Circle Back, also Circleback, is an unincorporated community in Bailey County, Texas, United States. According to the Handbook of Texas, the community had a population of 10 in 2000.

==History==
The community was named after the circle-shaped brand used by a cattle ranch to the south. At one time, Circle Back had around a dozen houses, a filling station, and a combination store/post office. The community had four different postmasters: Gordon A. Sharman on February 25, 1931, Leaburn H. Harper on January 18, 1944, Bulah L. Harper on September 19, 1951, and Nella Boyce on August 26, 1953. The post office shut down that next year and got its mail from nearby Sudan. The community had around 100 residents in 1949 and served cattle and sheep ranches.
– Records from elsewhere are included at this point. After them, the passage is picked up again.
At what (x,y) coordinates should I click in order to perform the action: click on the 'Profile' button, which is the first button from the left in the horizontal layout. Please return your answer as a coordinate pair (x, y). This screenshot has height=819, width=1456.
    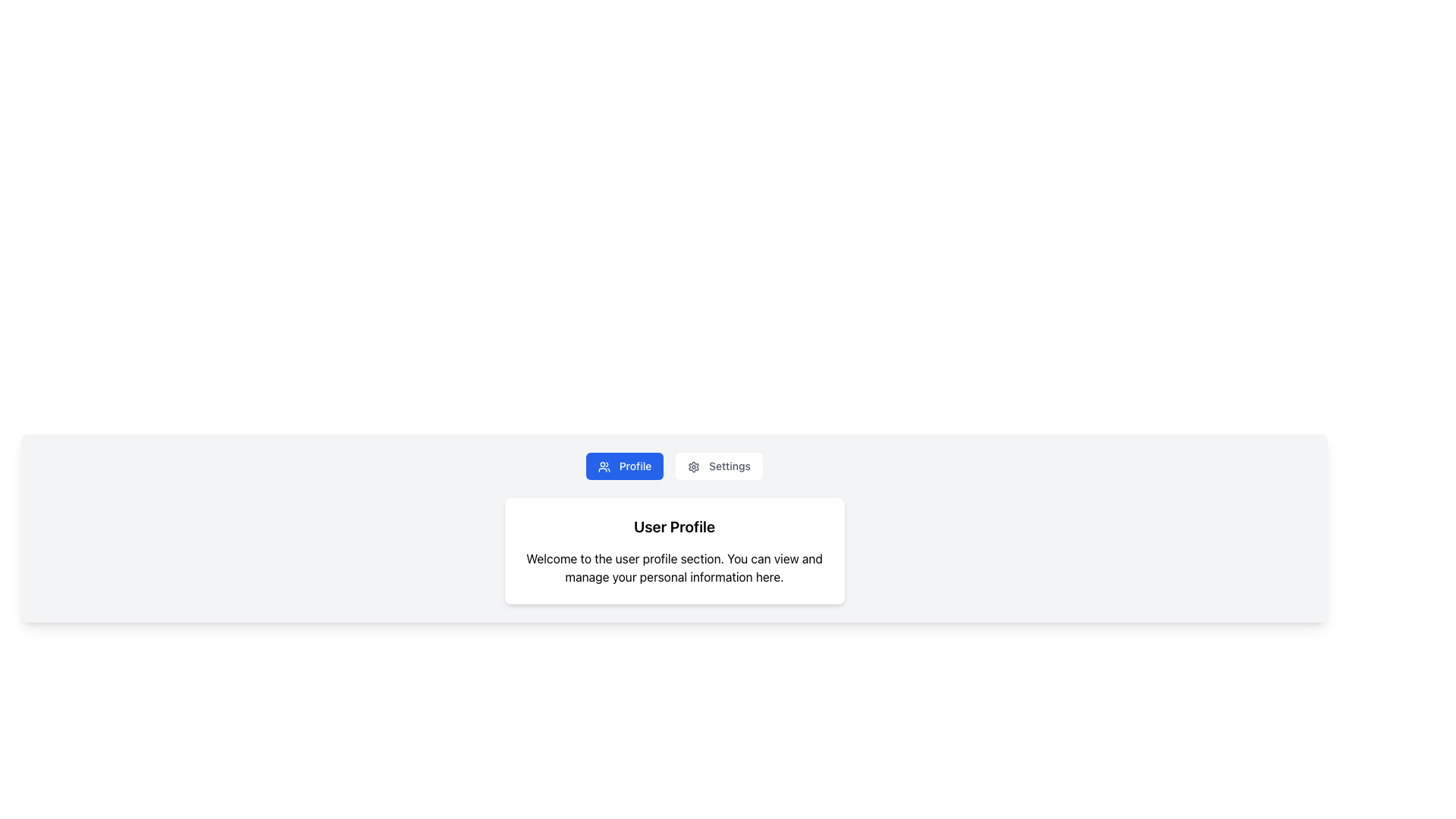
    Looking at the image, I should click on (625, 465).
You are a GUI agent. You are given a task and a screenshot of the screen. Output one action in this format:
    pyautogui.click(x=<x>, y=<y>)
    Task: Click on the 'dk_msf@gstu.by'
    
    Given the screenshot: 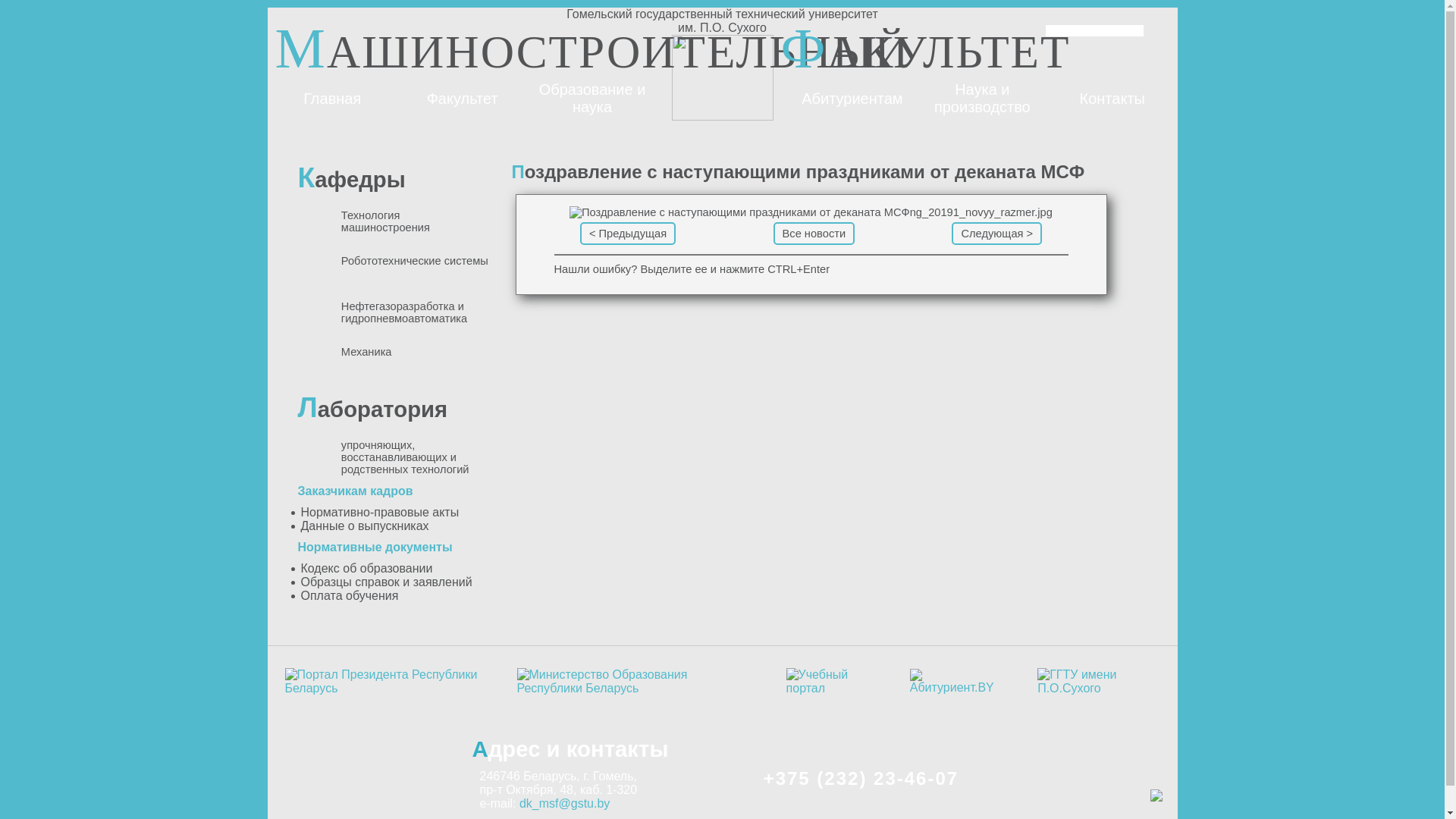 What is the action you would take?
    pyautogui.click(x=563, y=802)
    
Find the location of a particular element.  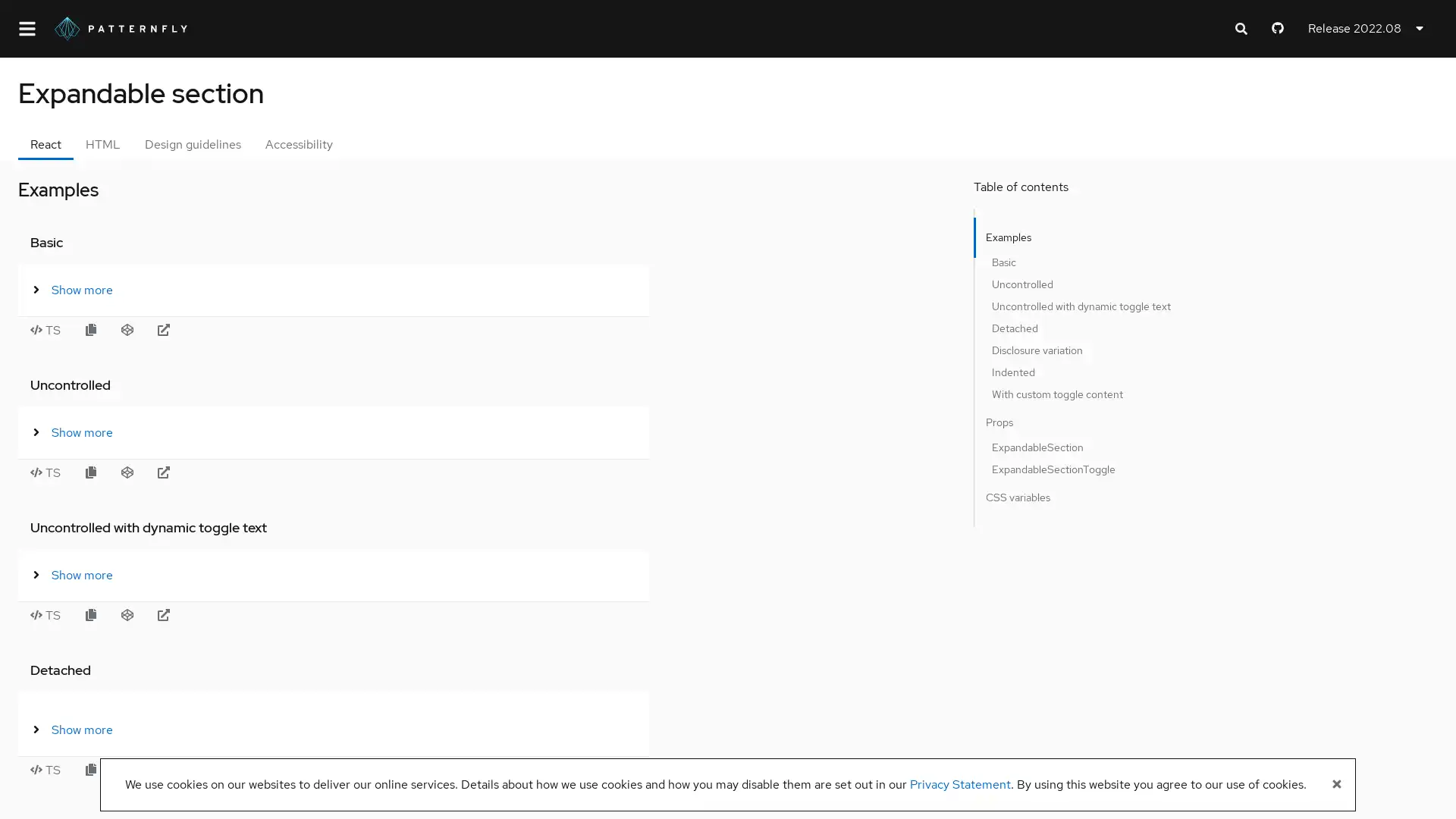

Toggle TS code in Uncontrolled with dynamic toggle text example is located at coordinates (265, 614).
Raymond and Elizabeth Gage were members of a local Independent Order of Odd Fellows from the late 1940s to the 1960s. Local store owner Sarah "Zue" Smart managed it until it burned around 1965. The population plunged to 49 in 1980 and the only residents left were the pastor of the local Baptist church, his wife, and their two children by the middle of the decade. Its population was 10 from 1990 through 2000 but was reduced by two in 2014.

==Geography==
Circle Back is located at the intersection of Farm to Market Roads 298 and 3397, 66 mi northwest of Lubbock and some 4 mi away from Needmore in eastern Bailey County.

==Education==
Circle Back had a school that hosted six grade levels from 1918 to 1956. The Circle Back school district then joined with the Sudan Independent School District in 1957, after the division of Lamb and Bailey counties. The community continues to be served by the Sudan ISD today.